VLAN pruning has a VERY high risk of taking down a big network by a single configuration error. Even with hundreds or thousands of switches it is best practise IMHO to configure allowed vlans manually or by management software with limited reach.

_________________
kindly regards
Poison Nuke

www.poisonnuke.de

This is the second time Ive seen you bring this up in the past few days and its an interesting thought to me as Ive always just been taught to never use vlan 1. So i thought I'd spend a couple cycles thinking through this.

The only risk I see with this is your native (untagged) vlan is the same vlan that control traffic (CDP/DTP/STP etc...) resides on.

So even if VLAN 1 is pruned from the trunk, control traffic still uses vlan 1. Not knowing 100%, thinking through it I would think an untagged frame would still be able to pass to the switch on vlan 1, if generated correctly. So that leads me to wonder how control traffic is differentiated over normal user traffic??? Is it marked (CoS 6 or 7), or sourced from a special control plan interface, or is there some other magic that happens under the hood???

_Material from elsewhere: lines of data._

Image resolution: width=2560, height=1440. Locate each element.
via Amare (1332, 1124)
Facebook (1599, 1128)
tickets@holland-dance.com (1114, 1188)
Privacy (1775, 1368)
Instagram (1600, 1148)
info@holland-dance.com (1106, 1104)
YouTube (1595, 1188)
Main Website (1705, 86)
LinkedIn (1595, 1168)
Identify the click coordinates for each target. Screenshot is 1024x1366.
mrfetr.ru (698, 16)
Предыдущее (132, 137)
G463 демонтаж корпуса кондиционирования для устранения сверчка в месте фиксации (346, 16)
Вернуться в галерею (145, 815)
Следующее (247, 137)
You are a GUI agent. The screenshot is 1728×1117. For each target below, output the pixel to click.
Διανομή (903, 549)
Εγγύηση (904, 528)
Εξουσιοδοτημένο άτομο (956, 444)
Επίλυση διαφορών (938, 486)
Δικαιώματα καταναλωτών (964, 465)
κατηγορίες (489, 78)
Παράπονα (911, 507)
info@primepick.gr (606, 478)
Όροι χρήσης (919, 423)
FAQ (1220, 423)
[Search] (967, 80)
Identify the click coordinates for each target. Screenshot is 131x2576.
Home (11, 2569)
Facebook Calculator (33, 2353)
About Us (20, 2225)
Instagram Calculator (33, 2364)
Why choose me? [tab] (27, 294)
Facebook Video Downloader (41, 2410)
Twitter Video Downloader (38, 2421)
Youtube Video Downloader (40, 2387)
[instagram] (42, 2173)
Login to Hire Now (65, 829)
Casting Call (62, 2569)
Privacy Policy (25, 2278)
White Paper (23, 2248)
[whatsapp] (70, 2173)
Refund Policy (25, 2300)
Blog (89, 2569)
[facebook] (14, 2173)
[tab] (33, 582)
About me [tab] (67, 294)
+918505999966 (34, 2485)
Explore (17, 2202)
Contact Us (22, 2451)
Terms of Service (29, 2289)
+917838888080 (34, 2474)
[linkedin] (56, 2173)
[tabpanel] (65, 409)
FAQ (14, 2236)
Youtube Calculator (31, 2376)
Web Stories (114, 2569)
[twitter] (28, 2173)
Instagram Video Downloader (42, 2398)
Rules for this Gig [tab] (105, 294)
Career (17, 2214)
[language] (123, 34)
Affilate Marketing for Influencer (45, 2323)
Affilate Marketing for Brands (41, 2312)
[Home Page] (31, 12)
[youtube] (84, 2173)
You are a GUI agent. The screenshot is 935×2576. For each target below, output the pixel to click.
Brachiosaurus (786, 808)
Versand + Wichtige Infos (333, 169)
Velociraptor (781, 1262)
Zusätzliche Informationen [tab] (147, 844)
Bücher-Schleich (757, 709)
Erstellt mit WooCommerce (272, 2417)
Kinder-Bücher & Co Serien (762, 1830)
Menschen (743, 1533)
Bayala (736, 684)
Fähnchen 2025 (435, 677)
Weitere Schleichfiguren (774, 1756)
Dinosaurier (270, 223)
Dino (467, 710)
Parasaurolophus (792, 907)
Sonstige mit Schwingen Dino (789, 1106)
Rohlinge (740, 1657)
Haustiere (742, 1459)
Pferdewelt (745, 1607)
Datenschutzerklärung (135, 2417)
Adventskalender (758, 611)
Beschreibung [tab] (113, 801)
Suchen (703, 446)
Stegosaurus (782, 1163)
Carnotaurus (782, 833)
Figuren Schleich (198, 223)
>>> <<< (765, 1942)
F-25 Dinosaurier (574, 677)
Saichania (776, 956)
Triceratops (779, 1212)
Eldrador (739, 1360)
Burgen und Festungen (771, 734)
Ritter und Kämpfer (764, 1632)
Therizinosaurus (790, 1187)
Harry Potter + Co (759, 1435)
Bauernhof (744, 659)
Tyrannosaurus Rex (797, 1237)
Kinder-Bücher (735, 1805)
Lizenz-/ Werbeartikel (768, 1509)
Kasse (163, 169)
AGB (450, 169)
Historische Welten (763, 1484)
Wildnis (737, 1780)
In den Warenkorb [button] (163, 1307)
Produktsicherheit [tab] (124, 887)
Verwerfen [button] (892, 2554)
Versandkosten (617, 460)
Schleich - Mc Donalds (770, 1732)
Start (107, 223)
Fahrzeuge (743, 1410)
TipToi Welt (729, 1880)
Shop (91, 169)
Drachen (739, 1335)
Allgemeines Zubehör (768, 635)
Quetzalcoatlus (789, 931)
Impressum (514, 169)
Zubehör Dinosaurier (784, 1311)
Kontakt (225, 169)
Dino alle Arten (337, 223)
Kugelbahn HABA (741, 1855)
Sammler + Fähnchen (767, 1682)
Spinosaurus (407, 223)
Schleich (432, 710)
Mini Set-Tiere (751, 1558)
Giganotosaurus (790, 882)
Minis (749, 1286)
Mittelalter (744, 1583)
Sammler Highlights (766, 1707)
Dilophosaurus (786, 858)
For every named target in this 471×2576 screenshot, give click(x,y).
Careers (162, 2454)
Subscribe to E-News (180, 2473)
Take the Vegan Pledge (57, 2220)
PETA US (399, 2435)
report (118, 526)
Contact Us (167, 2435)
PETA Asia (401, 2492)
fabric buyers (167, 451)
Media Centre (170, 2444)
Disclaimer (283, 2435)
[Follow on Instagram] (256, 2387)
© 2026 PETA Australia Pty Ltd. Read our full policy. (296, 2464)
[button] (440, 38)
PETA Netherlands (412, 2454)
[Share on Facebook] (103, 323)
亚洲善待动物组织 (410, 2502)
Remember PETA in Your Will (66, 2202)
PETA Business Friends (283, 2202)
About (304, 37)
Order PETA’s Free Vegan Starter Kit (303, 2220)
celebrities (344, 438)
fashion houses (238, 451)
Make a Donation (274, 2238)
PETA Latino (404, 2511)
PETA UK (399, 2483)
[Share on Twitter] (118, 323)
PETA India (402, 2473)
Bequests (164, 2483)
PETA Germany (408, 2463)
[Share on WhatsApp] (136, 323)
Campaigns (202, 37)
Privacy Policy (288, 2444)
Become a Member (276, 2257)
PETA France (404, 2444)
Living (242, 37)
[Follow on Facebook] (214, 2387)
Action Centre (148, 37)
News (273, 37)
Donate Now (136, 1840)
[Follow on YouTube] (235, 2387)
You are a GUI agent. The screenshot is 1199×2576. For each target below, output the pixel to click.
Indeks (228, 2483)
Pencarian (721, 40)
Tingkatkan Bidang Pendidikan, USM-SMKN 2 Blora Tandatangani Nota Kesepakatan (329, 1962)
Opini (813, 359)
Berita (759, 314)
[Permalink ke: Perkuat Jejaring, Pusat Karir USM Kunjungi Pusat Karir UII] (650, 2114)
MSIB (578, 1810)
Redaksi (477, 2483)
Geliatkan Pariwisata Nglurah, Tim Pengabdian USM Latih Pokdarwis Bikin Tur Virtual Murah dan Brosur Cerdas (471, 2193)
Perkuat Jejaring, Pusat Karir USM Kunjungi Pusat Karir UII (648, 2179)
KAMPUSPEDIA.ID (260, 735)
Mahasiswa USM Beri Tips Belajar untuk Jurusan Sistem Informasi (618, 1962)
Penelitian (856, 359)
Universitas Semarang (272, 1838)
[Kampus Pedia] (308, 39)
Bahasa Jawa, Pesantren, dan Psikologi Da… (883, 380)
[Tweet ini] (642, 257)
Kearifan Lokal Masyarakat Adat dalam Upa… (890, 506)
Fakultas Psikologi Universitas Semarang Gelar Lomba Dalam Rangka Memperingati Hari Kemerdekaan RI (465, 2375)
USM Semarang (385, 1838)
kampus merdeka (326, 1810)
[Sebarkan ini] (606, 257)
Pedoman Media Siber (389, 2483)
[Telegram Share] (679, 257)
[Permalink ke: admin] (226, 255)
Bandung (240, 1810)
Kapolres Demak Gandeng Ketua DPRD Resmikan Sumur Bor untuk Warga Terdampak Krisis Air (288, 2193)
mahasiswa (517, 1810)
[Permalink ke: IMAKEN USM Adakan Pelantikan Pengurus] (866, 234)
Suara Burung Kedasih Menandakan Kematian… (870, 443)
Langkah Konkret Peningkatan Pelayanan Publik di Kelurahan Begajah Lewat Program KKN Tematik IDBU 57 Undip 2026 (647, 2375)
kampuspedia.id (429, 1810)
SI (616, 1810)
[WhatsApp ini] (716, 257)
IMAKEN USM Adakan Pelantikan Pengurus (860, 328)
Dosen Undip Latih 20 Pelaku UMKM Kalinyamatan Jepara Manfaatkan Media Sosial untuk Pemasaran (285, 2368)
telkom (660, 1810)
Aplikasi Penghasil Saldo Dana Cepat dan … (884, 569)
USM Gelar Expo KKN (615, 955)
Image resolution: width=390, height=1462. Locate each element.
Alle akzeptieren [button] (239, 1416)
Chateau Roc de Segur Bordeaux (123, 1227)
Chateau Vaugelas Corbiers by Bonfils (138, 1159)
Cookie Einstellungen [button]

So with that thought in mind i would assume if you can generate a false control packet destined to a switch without a tag and marked as a control packet then wouldn't the switch process the frame as control traffic and then maybe send that frame out all trunk interfaces towards other switches?

I guess I need more information on the logic of how control traffic is handled... or Im just thinking myself off the deep-end and need to move back to reality

Sorry for jacking the thread...

_________________
http://blog.movingonesandzeros.net/

Well, I said it's fine so long as *nothing* (user traffic) uses VLAN 1. There's a legacy VLAN traversal attack where that's not true: allowing trunks to use an access VLAN is dangerous there. The way I usually configure things, the only traffic that goes untagged is control traffic.

I think you'll find that you're unable to put an untagged frame onto such a trunk if VLAN 1 is prohibited from all trunk interfaces, and has no access ports.

It's magic - you can prohibit user traffic, but not CDP, etc...

First the attacker is going to have to get the bogus packet into VLAN 1 - quite a trick from an access port on VLAN not-1. Then the attacker will have to deal with the fact that most of this control plane traffic is addressed to special non-bridgable L2 addresses.

Assuming those hurdles are past, what difference does changing the native VLAN make? If we can VLAN-hop from not-1 to untagged-1, surely we can VLAN hop from not-1 to tagged-1

...and then there's that other category of control traffic that unlike CDP and friends (always VLAN 1), always goes untagged. Changing the native VLAN does nothing to, say, DTP.

It's all just a bunch of extra typing in my opinion.